TASK INPUT:
┌──

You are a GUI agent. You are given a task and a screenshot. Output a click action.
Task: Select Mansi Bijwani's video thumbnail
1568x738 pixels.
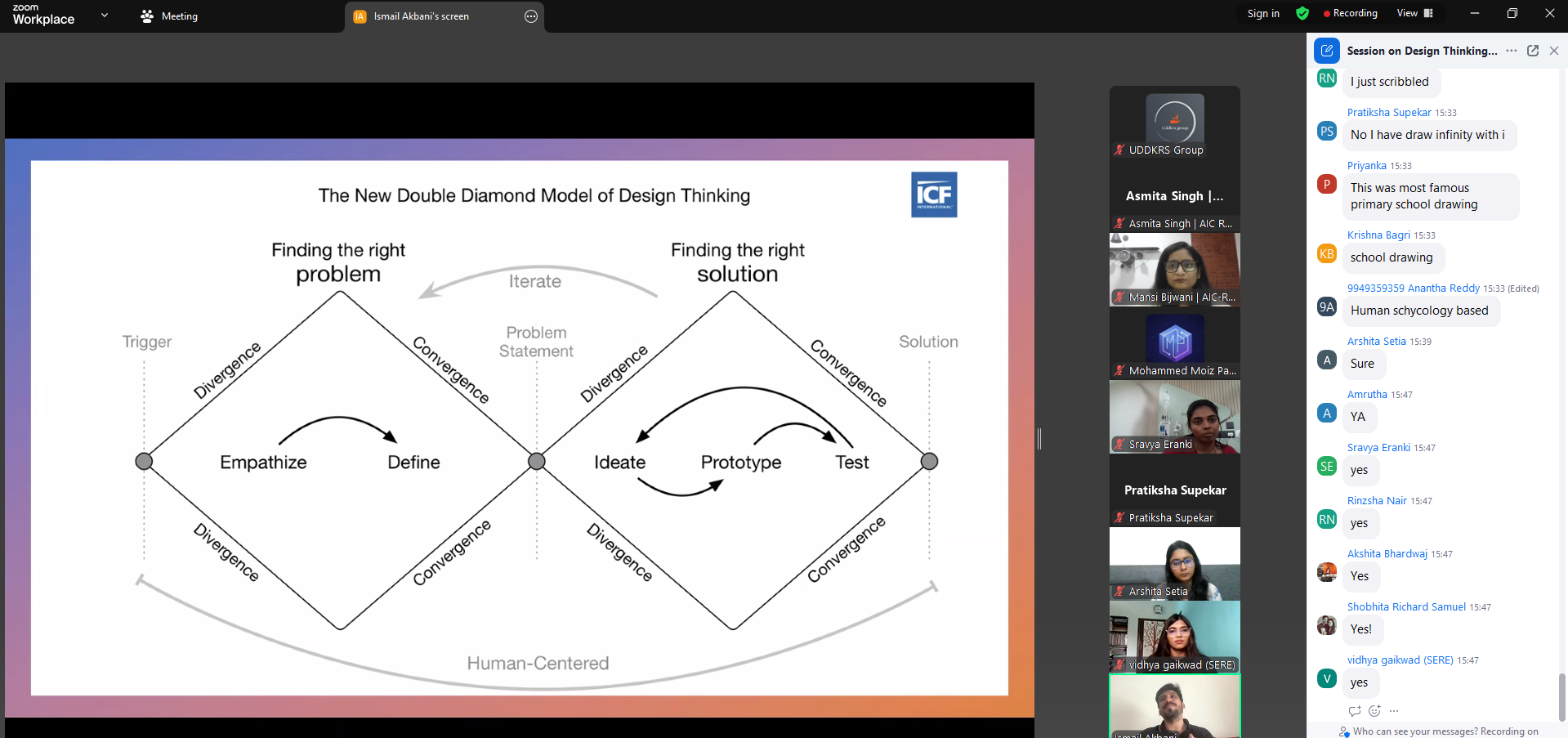[1174, 269]
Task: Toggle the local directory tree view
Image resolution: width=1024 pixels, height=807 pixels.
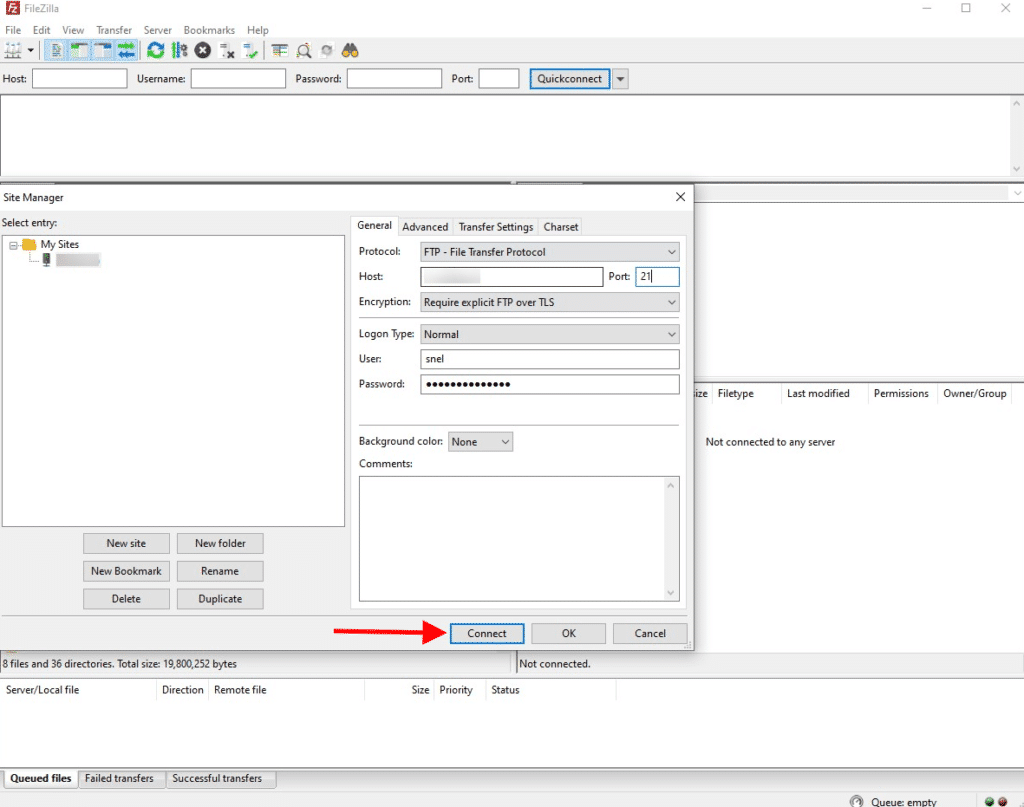Action: 78,50
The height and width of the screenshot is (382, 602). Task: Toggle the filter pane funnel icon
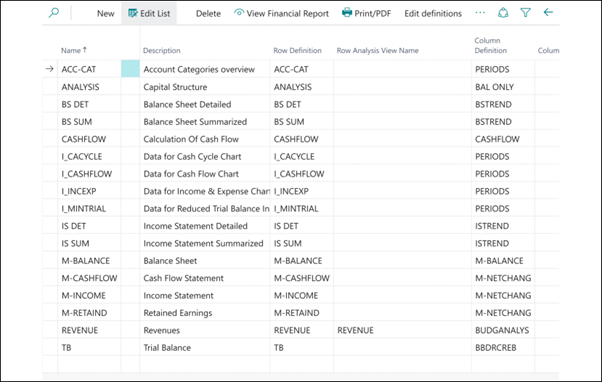(x=525, y=13)
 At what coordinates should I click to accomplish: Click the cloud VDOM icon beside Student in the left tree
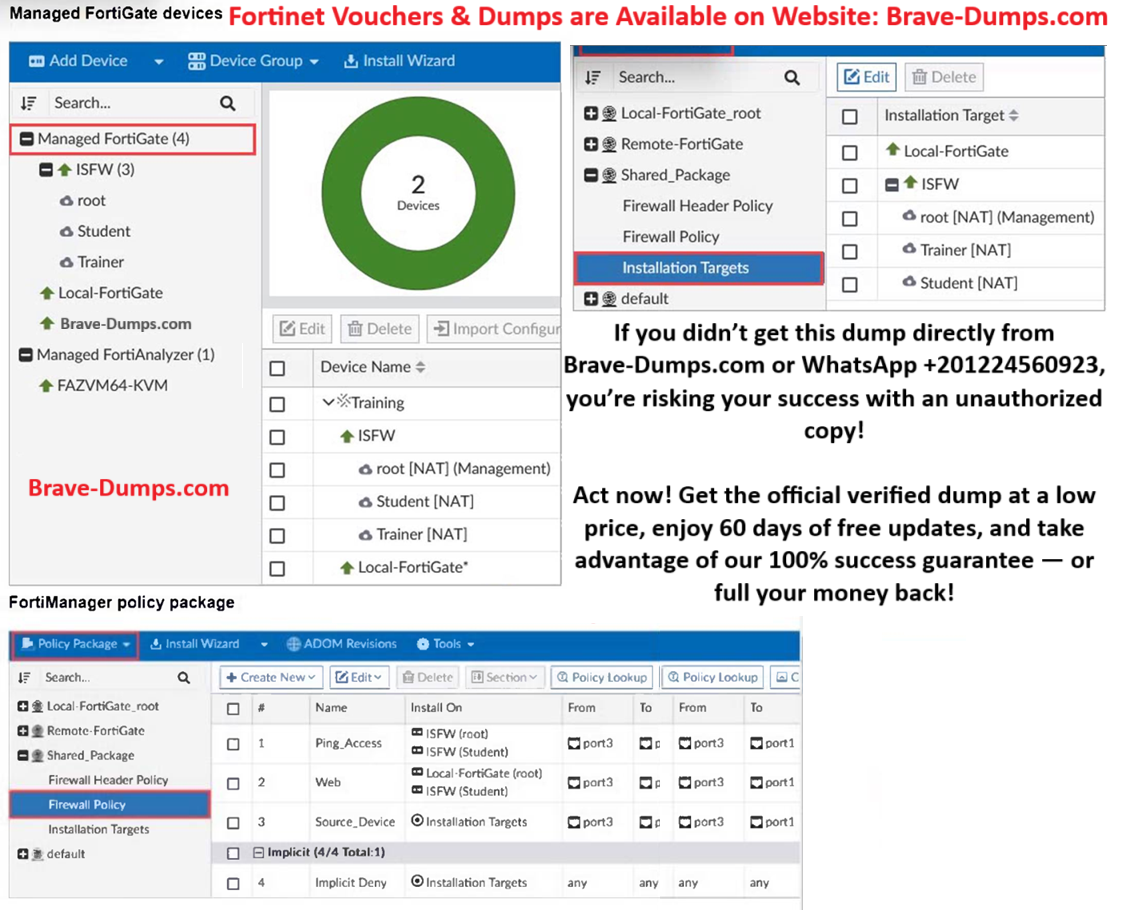66,231
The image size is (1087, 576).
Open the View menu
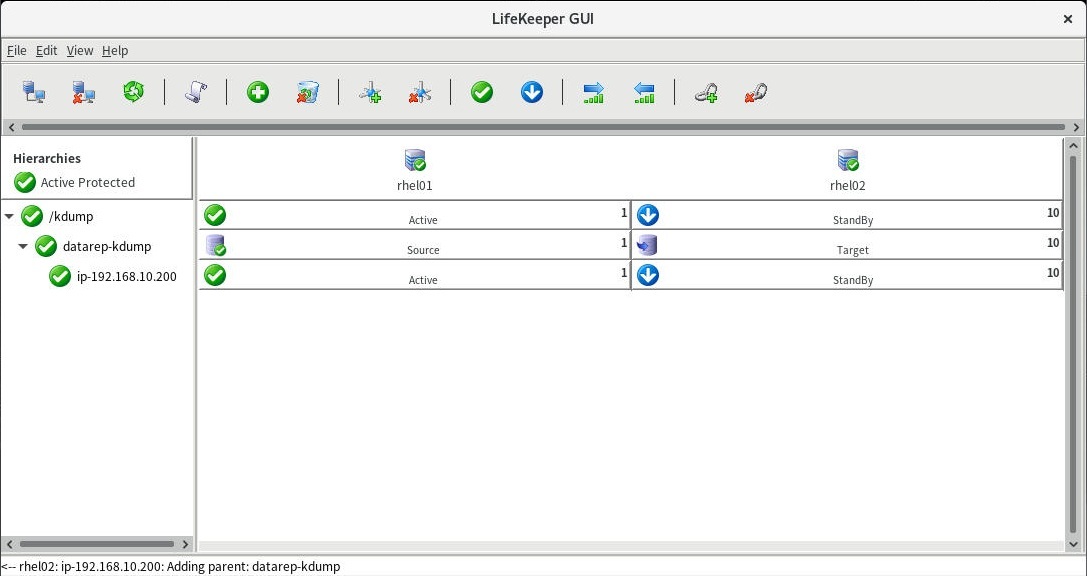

└──

THE PROBLEM: Retype the records above line for line and exactly, omitting their pictures.

SOLVED PROBLEM:
You are a GUI agent. You are given a task and a screenshot. Output a click action.
Task: Select Mansi Bijwani's video thumbnail
1568x738 pixels.
[1174, 269]
Task: Toggle the local directory tree view
Image resolution: width=1024 pixels, height=807 pixels.
Action: 78,50
The height and width of the screenshot is (382, 602). Task: Toggle the filter pane funnel icon
(x=525, y=13)
 At what coordinates should I click to accomplish: Click the cloud VDOM icon beside Student in the left tree
66,231
The image size is (1087, 576).
Open the View menu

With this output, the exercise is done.